Muhammad Arif Nuryanta Konroversial KM 50
Nama Muhammad Arif Nuryanta bukan baru kali ini jadi bahan perbincangan publik. Sebelum ditetapkan sebagai tersangka kasus suap vonis lepas korporasi minyak goreng, hakim yang kini menjabat Ketua PN Jakarta Selatan itu pernah jadi sorotan dalam kasus kontroversial KM 50, saat ia memutus bebas dua polisi penembak enam anggota Laskar FPI.
Arif yang kala itu menjabat sebagai hakim ketua di Pengadilan Negeri Jakarta Selatan, menyita perhatian publik setelah membebaskan dua anggota kepolisian, Fikri Ramadhan dan Yusmin Ohorella, yang dituduh melakukan pembunuhan terhadap enam anggota FPI pada Desember 2020.
Dalam amar putusan yang dibacakan pada 18 Maret 2022, Arif menyatakan bahwa kedua terdakwa memang melakukan tindakan pidana, namun dilakukan dalam konteks pembelaan terpaksa yang melampaui batas.

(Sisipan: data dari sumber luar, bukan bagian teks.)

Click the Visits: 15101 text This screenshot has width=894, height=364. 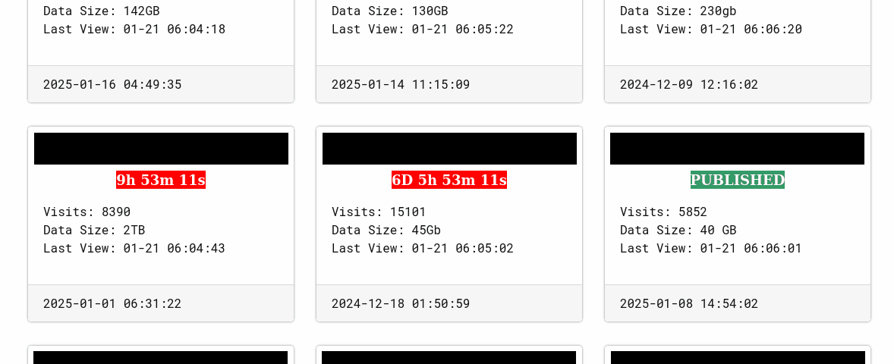point(379,212)
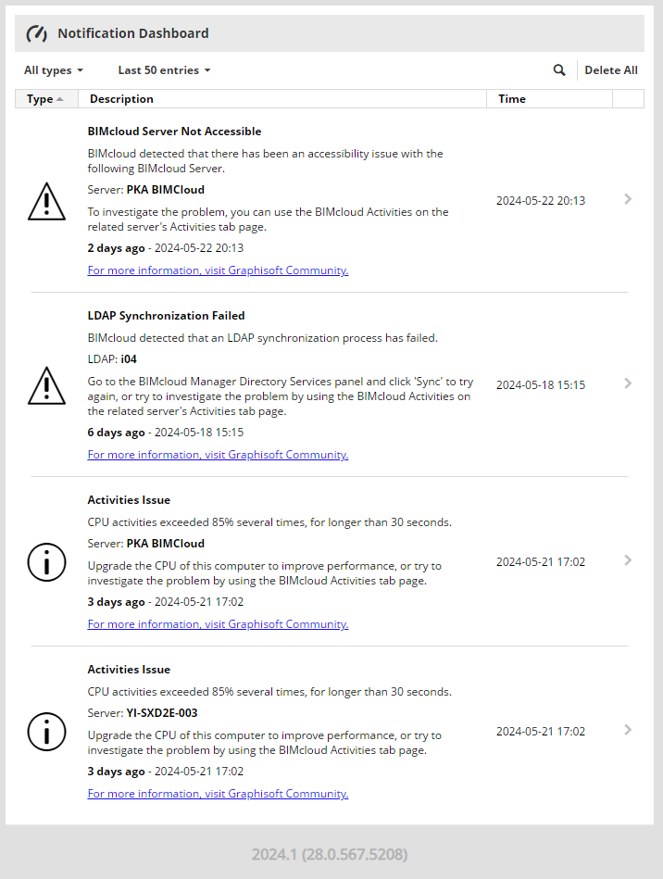Image resolution: width=663 pixels, height=879 pixels.
Task: Expand the LDAP Synchronization Failed notification chevron
Action: pos(628,383)
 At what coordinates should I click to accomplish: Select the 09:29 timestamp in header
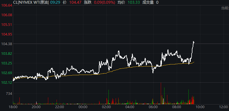(55, 2)
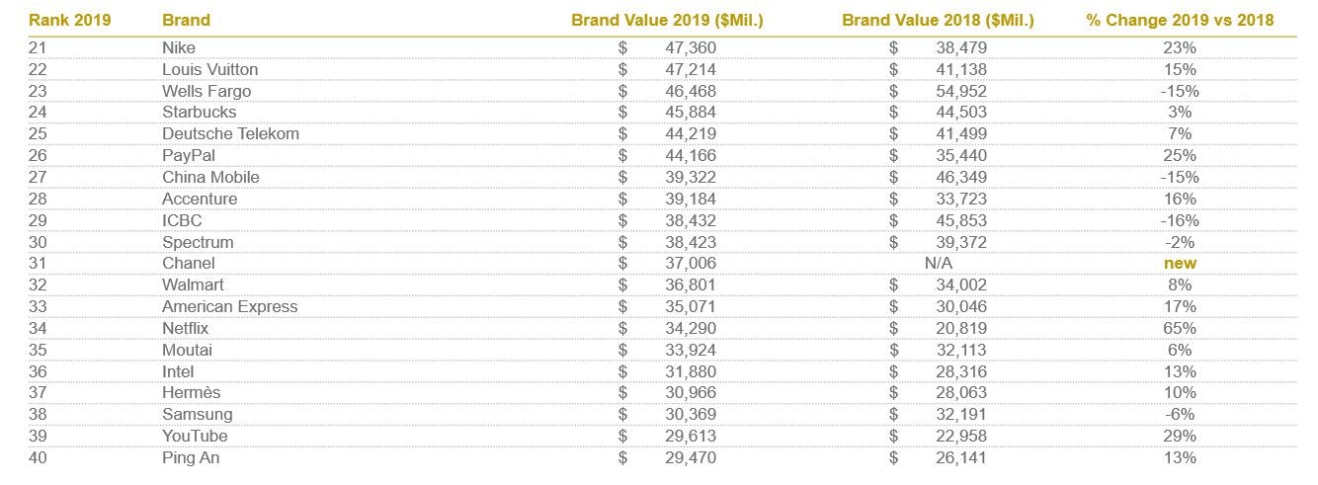Click the China Mobile brand name
Screen dimensions: 1318x485
coord(210,177)
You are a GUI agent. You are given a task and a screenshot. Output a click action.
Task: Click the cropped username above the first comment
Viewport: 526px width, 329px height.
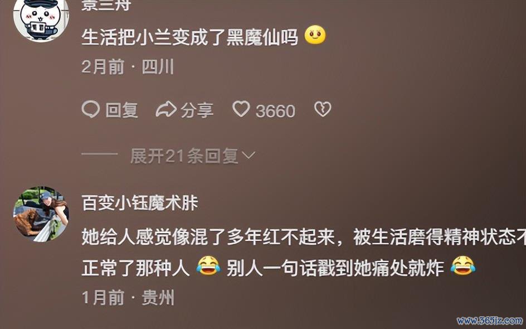click(106, 6)
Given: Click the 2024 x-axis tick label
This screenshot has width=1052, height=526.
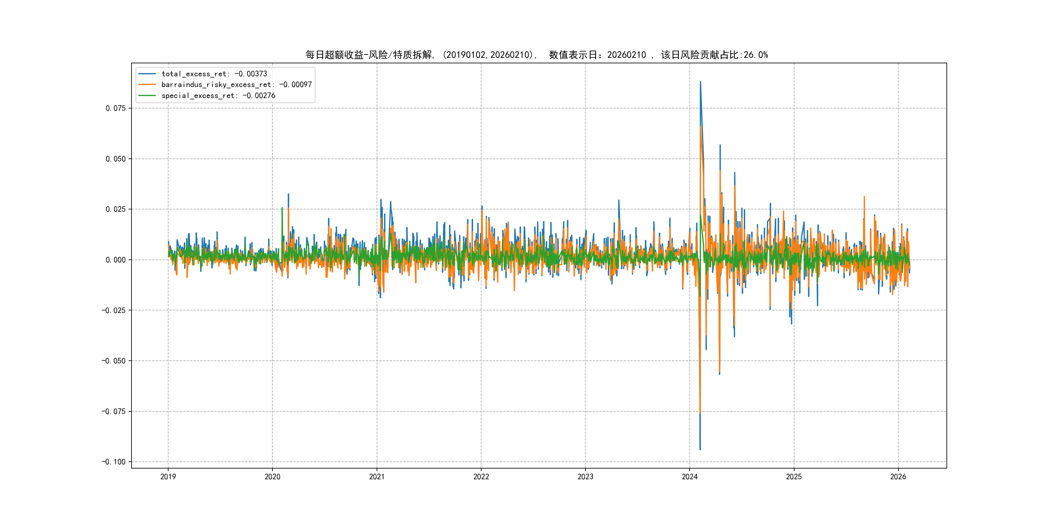Looking at the screenshot, I should coord(690,477).
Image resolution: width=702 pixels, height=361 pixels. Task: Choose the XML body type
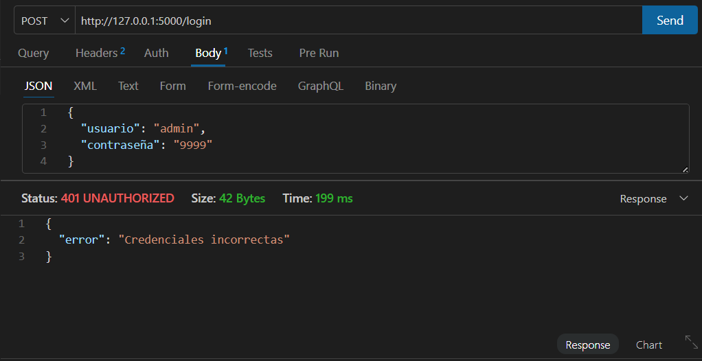click(x=85, y=86)
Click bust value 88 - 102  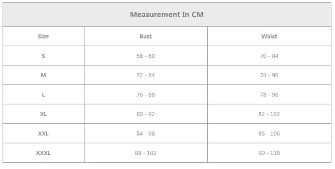point(145,153)
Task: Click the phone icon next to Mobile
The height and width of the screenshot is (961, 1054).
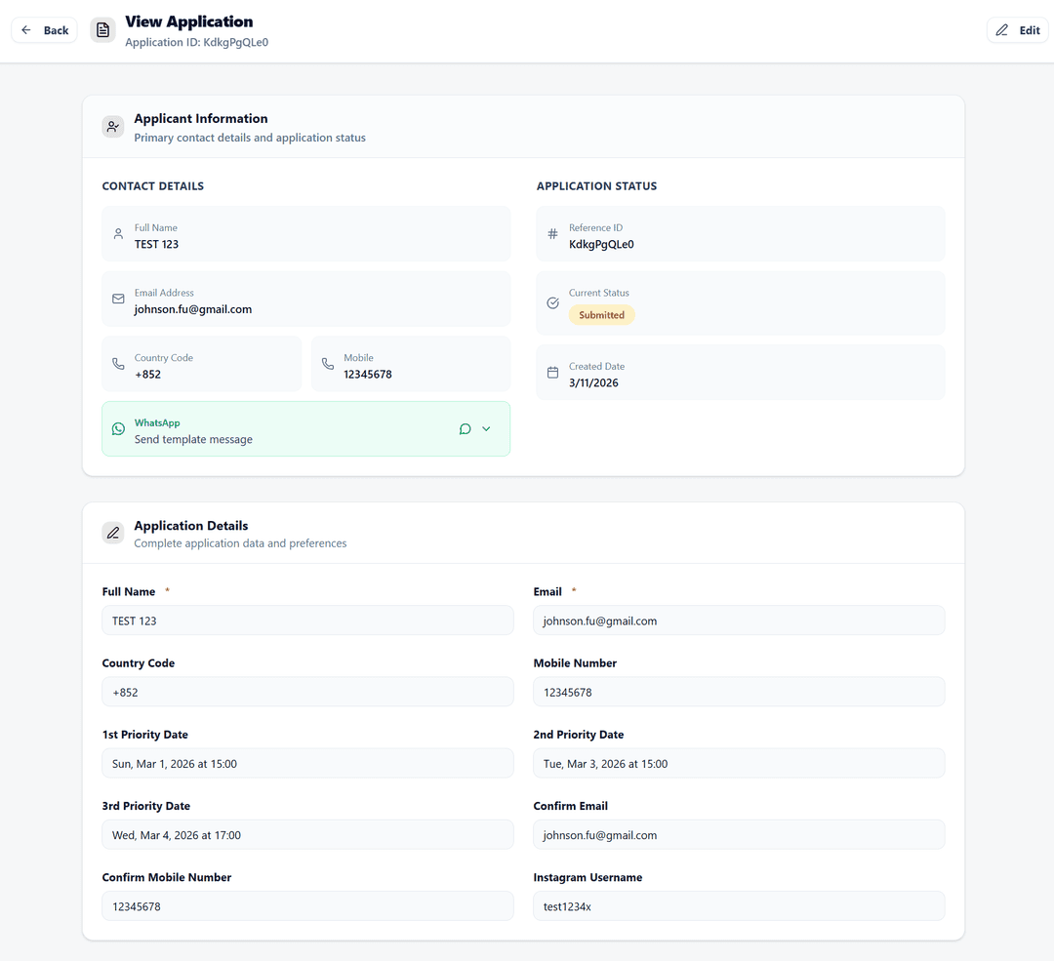Action: 327,364
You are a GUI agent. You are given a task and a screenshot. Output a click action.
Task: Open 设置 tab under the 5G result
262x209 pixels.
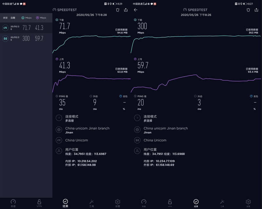point(248,203)
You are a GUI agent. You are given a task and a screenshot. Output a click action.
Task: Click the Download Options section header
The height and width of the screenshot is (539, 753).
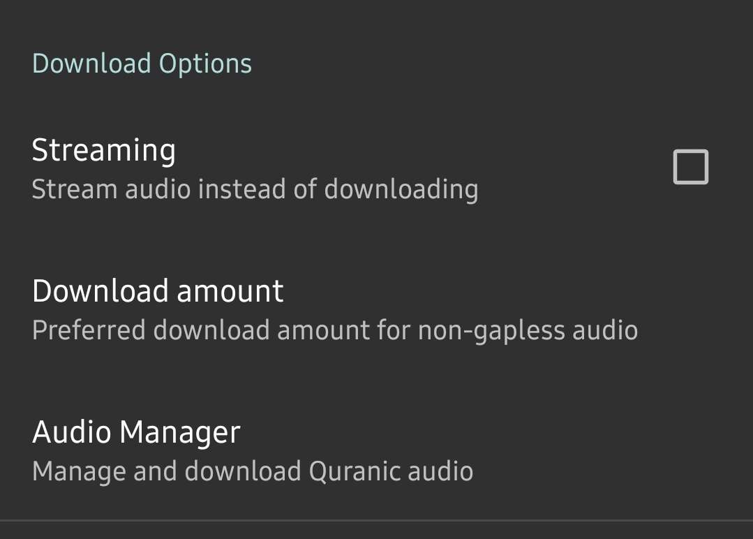pos(142,64)
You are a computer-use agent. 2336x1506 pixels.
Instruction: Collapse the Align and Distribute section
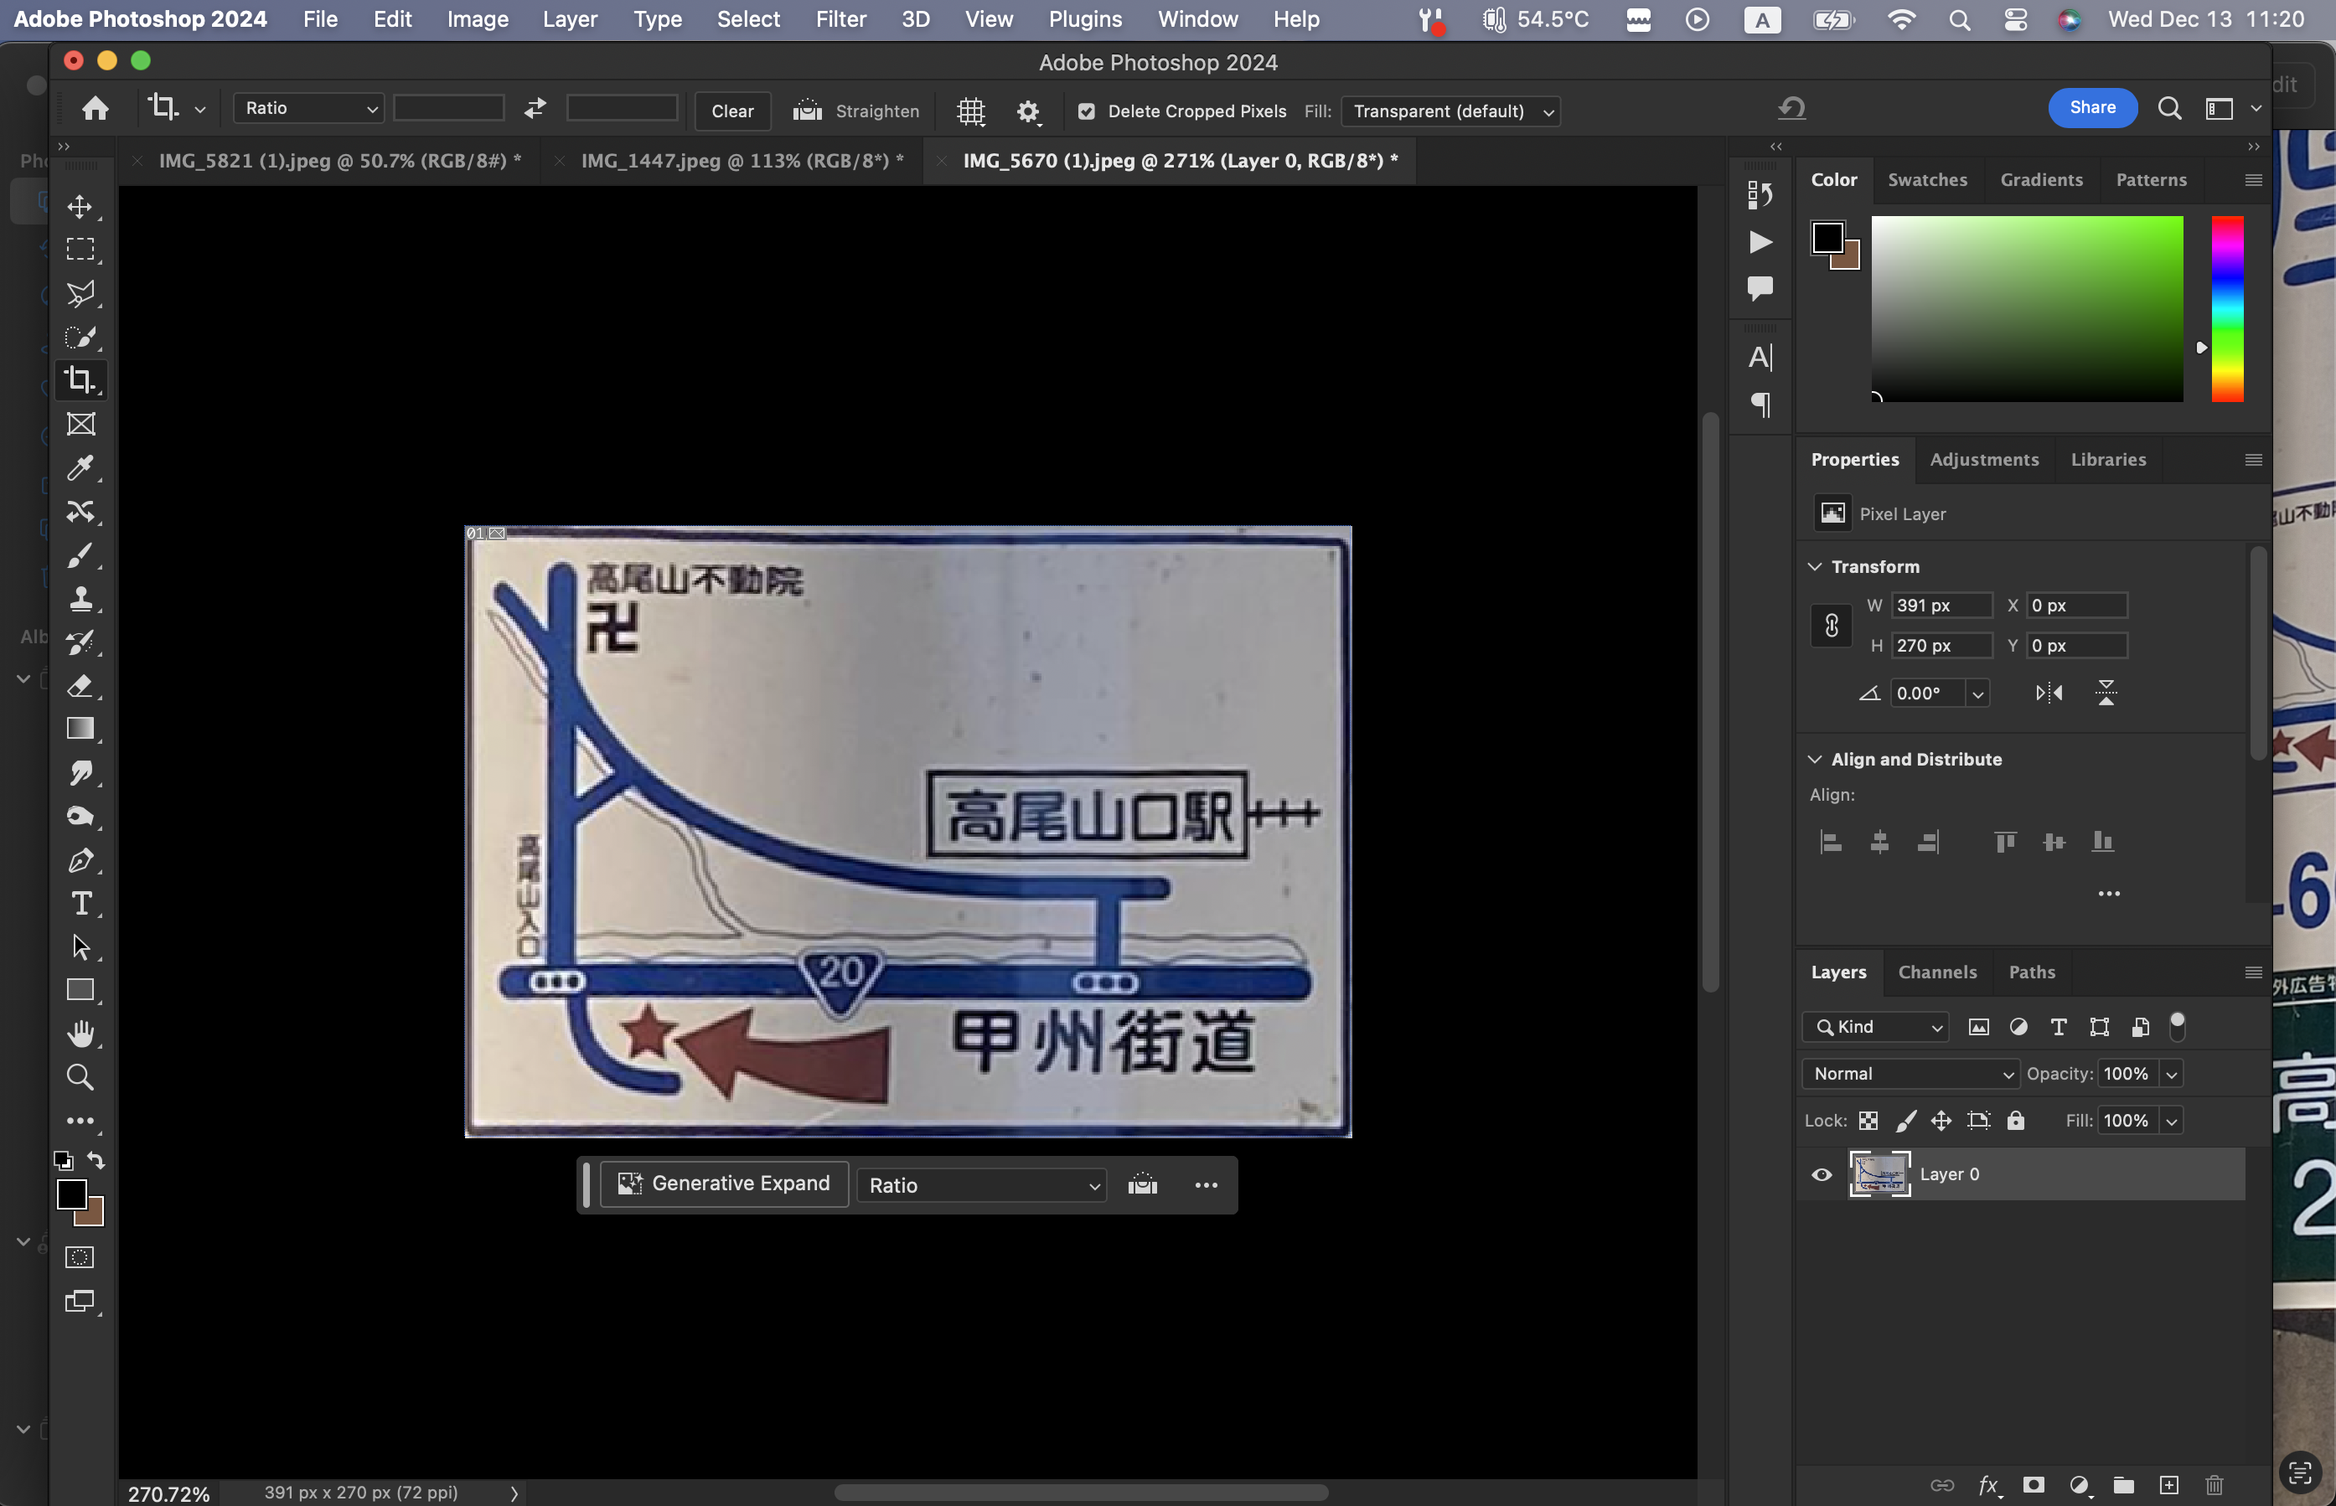pos(1816,760)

Putusan itu menuai respons luas, mengingat peristiwa KM 50 telah menimbulkan luka di tengah masyarakat sipil dan dipandang sebagai salah satu momen krusial dalam relasi antara negara dan kelompok sipil yang dikategorikan berseberangan secara ideologis.
“Mengadili, menyatakan terdakwa terbukti melakukan tindak pidana sebagaimana dakwaan primer, menyatakan perbuatan terdakwa Fikri Ramadhan dan Yusmin Ohorella sebagai dakwaan primer dalam rangka pembelaan terpaksa melampaui batas, tidak dapat dijatuhi pidana karena alasan pembenaran dan pemaaf,” kata hakim ketua Muhammad Arif Nuryanta saat membacakan vonis di Pengadilan Negeri Jakarta Selatan.
Selain itu, barang bukti yang diajukan dikembalikan kepada jaksa penuntut umum. Padahal sebelumnya, jaksa menuntut agar kedua terdakwa dijatuhi hukuman enam tahun penjara berdasarkan Pasal 338 KUHP junto Pasal 55 ayat (1) ke-1 UU Nomor 1 Tahun 1946 tentang Peraturan Hukum Pidana.